* _What to do_: Edit the stretch from the line containing "What do you see at coordinates (118, 37)" through the line containing "Protection is located", replacing "general shapes" with "common shapes", and give only those lines, otherwise unchanged.

----- Data extract -----

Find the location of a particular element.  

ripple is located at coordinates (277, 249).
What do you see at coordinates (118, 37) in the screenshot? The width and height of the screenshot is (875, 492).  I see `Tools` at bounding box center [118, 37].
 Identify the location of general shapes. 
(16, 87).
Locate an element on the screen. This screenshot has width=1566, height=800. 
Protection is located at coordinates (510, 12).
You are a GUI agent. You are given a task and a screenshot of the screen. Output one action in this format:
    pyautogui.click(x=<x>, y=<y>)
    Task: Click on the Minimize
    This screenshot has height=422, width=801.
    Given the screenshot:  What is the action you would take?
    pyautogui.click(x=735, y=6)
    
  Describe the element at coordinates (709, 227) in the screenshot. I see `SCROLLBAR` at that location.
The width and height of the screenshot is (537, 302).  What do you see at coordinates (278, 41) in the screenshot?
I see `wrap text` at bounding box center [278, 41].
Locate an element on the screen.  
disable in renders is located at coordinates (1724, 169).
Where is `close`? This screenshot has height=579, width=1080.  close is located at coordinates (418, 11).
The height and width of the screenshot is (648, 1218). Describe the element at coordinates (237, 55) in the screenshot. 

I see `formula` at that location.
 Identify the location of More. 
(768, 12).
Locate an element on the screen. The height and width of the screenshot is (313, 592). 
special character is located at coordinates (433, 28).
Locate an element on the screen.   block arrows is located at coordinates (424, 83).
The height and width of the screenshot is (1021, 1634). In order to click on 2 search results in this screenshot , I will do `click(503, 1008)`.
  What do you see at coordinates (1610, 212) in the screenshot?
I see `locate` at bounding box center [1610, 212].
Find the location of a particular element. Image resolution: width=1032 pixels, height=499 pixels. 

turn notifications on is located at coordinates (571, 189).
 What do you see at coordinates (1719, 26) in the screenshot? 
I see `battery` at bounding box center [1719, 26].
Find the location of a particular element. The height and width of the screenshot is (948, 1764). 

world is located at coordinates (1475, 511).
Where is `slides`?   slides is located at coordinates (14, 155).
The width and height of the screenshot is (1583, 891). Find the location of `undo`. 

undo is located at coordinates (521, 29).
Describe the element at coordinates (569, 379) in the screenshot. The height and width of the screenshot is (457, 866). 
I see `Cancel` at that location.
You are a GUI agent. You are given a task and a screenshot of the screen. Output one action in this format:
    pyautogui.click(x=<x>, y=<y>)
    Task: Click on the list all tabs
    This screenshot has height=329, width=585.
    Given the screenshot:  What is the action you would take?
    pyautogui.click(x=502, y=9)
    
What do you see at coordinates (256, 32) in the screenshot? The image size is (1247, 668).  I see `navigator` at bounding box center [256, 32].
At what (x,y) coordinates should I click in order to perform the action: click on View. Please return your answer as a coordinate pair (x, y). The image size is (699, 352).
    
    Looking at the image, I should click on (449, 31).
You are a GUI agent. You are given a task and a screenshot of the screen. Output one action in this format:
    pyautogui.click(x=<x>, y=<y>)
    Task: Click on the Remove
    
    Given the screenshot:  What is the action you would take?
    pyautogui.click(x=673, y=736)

-----

* _Expected answer_:
What do you see at coordinates (118, 37) in the screenshot? The width and height of the screenshot is (875, 492).  I see `Tools` at bounding box center [118, 37].
 Identify the location of common shapes. 
(16, 87).
Locate an element on the screen. This screenshot has width=1566, height=800. 
Protection is located at coordinates (510, 12).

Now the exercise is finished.